**Исходный текст:**
_ _ _
Это реально случайно. Я родился и вырос в районе речного порта. В этом же районе стоит стадион «Металлург». Огромное количество моих пацанов из школы и двора ходили на футбол, и как-то их затянуло в фанатский сектор. Потом туда случайно попал я — такой маленький п*здюк в девятом классе. А фанатский сектор — он правый.
Он не праволиберальный, а сильно правый.
Я бы сказал даже, антилиберальный. И я там впервые увидел, как огромное количество людей произносят неизвестные мне слова — Степан Бандера, Роман Шухевич, периодически, конечно, мелькал Адольф Гитлер, но о существовании Гитлера я знал. Я начал вникать во всю эту историю, больше общаться с людьми, которые могли хоть что-то рассказать. И оно потом как-то покатилось по правым движениям. Большую часть жизни меня никак нельзя было назвать либералом. За последние лет пять-шесть я пришел к этому через экономику и, возможно, просто стал немного старше.
То есть ты был правым и ненавидел кого?
Коммунистов.
ЛГБТ?
В том числе.
Евреев?
Нет.
Хорошо, кого еще?
Таких, как я сейчас, — либералов.
Каким образом ты потом оказался в «Свободе», а затем в БПП?
Сначала я был в нескольких незарегистрированных Минюстом правых организациях. Затем мы с частью людей перешли оттуда в «Свободу», я возглавил областную «молодежку» в Запорожье.
«Свобода» тогда была ультраправой?
Ну, слушай, она право-левая, я не могу ничего сказать о «Свободе». Просто я тогда еще недостаточно много читал, чтобы это понять, но экономические идеи «Свободы» — они левацкие фактически. То есть «все отнять, все поделить, бей буржуев».
Когда ты перестал быть ультраправым? В какой момент?
_ _ _
**Предоставленные данные:**
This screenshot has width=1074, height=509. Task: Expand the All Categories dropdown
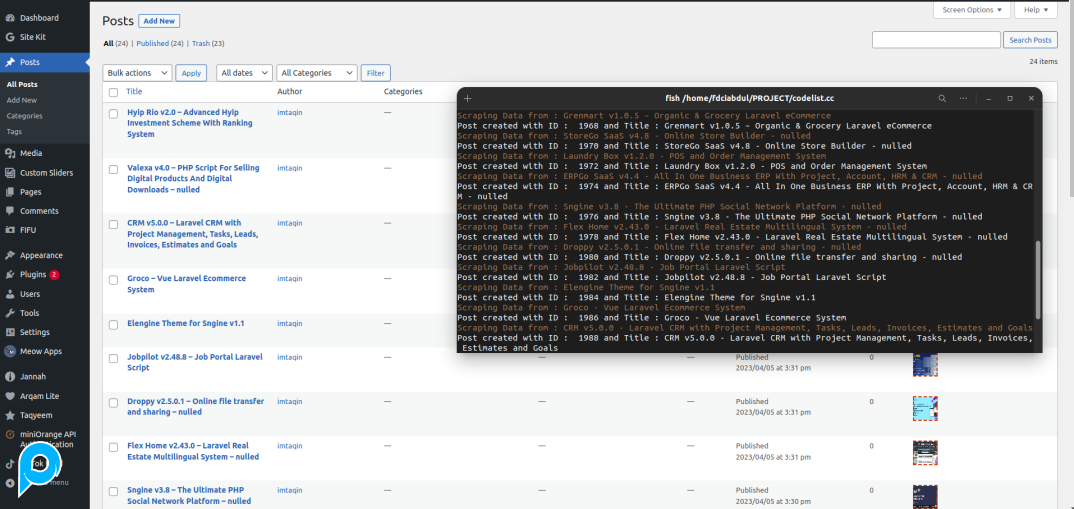tap(317, 73)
_ _ _
**Задания для выполнения:**
1. Что возглавил собеседник после перехода в «Свободу», согласно интервью о пути в правые движения?
2. Напишите, что следует дальше в интервью о пути в правые движения, начиная сразу после его последней реплики.

**Ответы к заданиям:**
1. Он возглавил областную «молодежку» «Свободы» в Запорожье.

2.
Я не уверен, что был какой-то момент. Между «Свободой» и БПП была работа в медиа. Я пошел работать корреспондентом в газету, через год стал главным редактором и директором в другой газете. Только после этого вернулся в политику — в отдел агитации БПП.
Ты два месяца провел в СИЗО, давай уточним, за что ты туда попал?
Я не могу дать прямого ответа на этот вопрос. Когда в новогоднюю ночь с 2010 на 2011 год в Запорожье взорвали памятник Сталину, в СИЗО начали бросать вообще всех — правых со всей страны. Был самолет, который привез пацанов [Дмитрия] Яроша из Западной Украины в запорожское СИЗО. Через три камеры от меня сидел Эд Андрющенко, который с пацанами из Стрыя раньше пилил этого Сталина. Когда стало понятно, что никто из нас этого не делал, пацаны в МВД и СБУ решили: «Не выпускать же этих ублюдков», и начали клепать дела. Я сидел за то, что когда-то мы с друзьями действительно облили краской памятник Дзержинскому.
Меня задержали в ночь с 31 декабря на 1 января, когда я делал своей бывшей, а тогда будущей жене предложение. Так красиво все было: снег за окном, Синатра играет, а милиция уже выбивает двери и увозит куда-то на допросы. Очень романтично.
После этого ты работал в отделе агитации в БПП, тебе была близка их идеология?
Начнем с того, что у БПП не всегда была идеология. Сейчас они как «Европейская солидарность» ее проговаривают, хотя фактически это консервативная идеология. И это круто, что у нас разные поля и каждый занимается своим.
И ты из БПП пошел в «ДемОрду»?
Я не могу сказать, что пошел работать в «ДемОрду» или «ДемСокиру» — это они у меня забирают деньги, я оттуда денег не беру. Я приехал в Киев и работал в медиапроектах, в том числе на ТСН.ua записывал блоги. Во-вторых, я консультирую людей по поводу политики. На этом я зарабатываю и живу.
Ты консультируешь кого-то из крупных партий?
Нет, обычно я консультирую отдельных, преимущественно региональных политиков, и чем дальше, тем это становится сложнее из-за конфликта интересов с «ДемСокирой».
Как возникли «ДемОрда», «ДемСокира», откуда идея?
Все мы — лишь сон Александра Сергеевича Нойнеца, который когда-то проснулся и подумал, что нам нужна политическая партия.
Он ваш идеолог?
Нет.
Кто тогда?
Идеолог у нас другой, а Саша — наш Будда, наша совесть, не знаю... У нас была компашка топовых блогеров людей на 20—30, собирались, пили пиво, общались. Мы начали говорить о том, что происходит в стране не так, как нам хочется. Потому что всегда в стране происходит очень много того, чего нам не хочется.
Это в каком году, в 2018-м?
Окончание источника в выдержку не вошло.